Required action ▸ Although the entries hold pictures, only their words are printed back, exactly as given.

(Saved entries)
■ ■ ■ ■

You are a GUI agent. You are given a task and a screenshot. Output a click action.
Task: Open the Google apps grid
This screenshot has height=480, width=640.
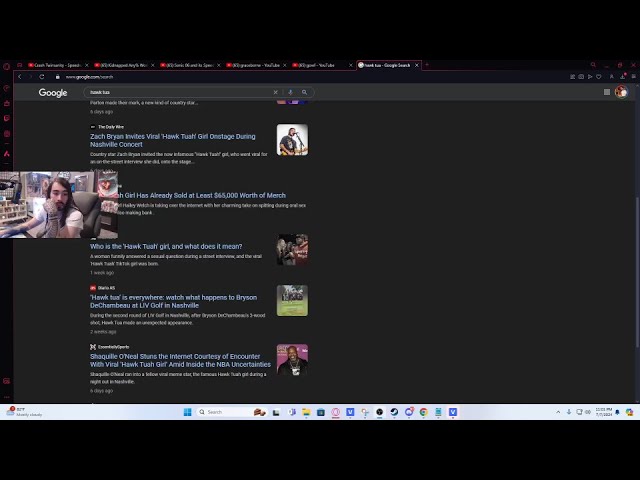click(x=606, y=92)
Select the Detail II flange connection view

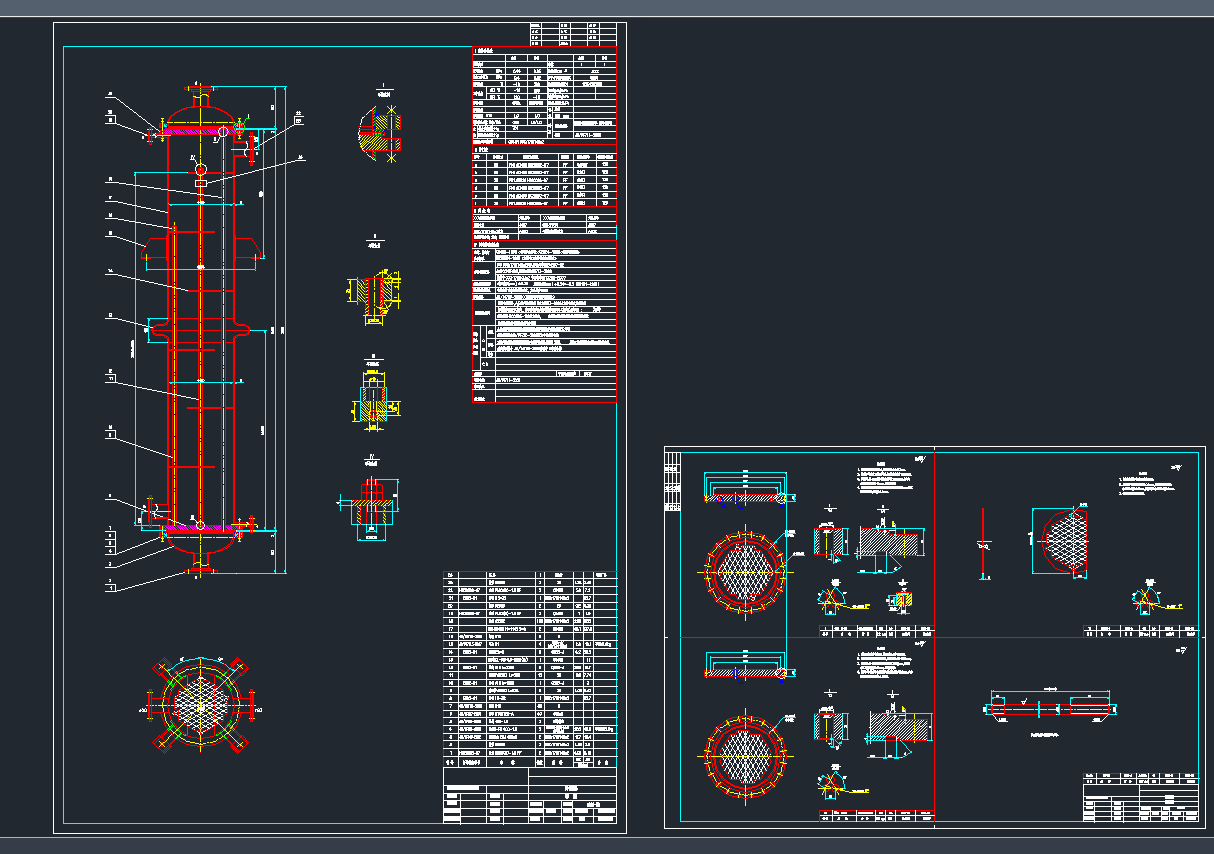(372, 292)
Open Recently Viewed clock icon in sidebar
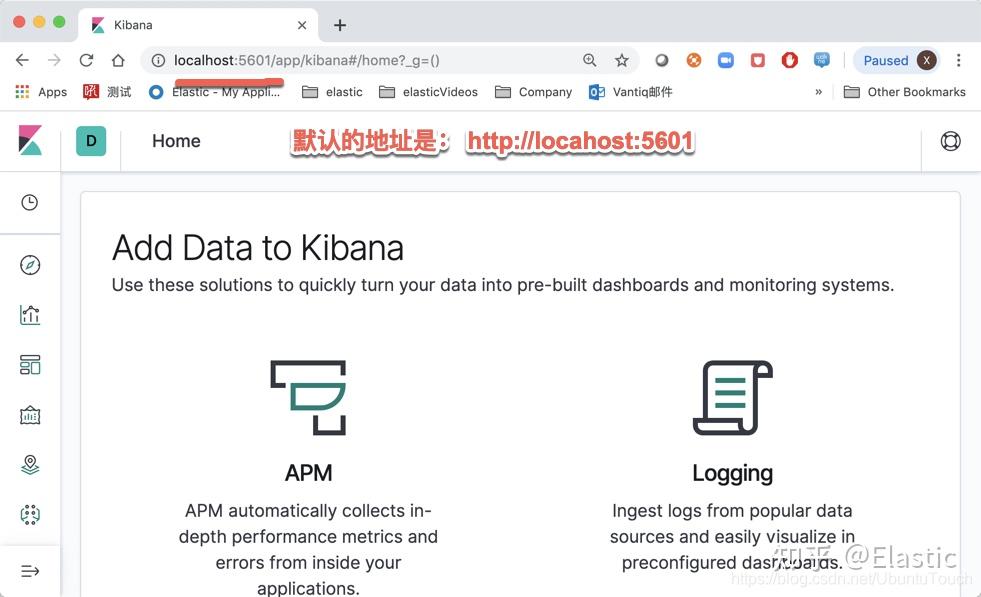This screenshot has height=597, width=981. 30,202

■ ■ ■ ■

Result for this exercise ▸
You are a GUI agent. You are given a task and a screenshot. Output a click action.
Task: Open the Google apps grid
This screenshot has height=480, width=640.
click(x=606, y=92)
Select the Detail II flange connection view

(372, 292)
Open Recently Viewed clock icon in sidebar
This screenshot has height=597, width=981. 30,202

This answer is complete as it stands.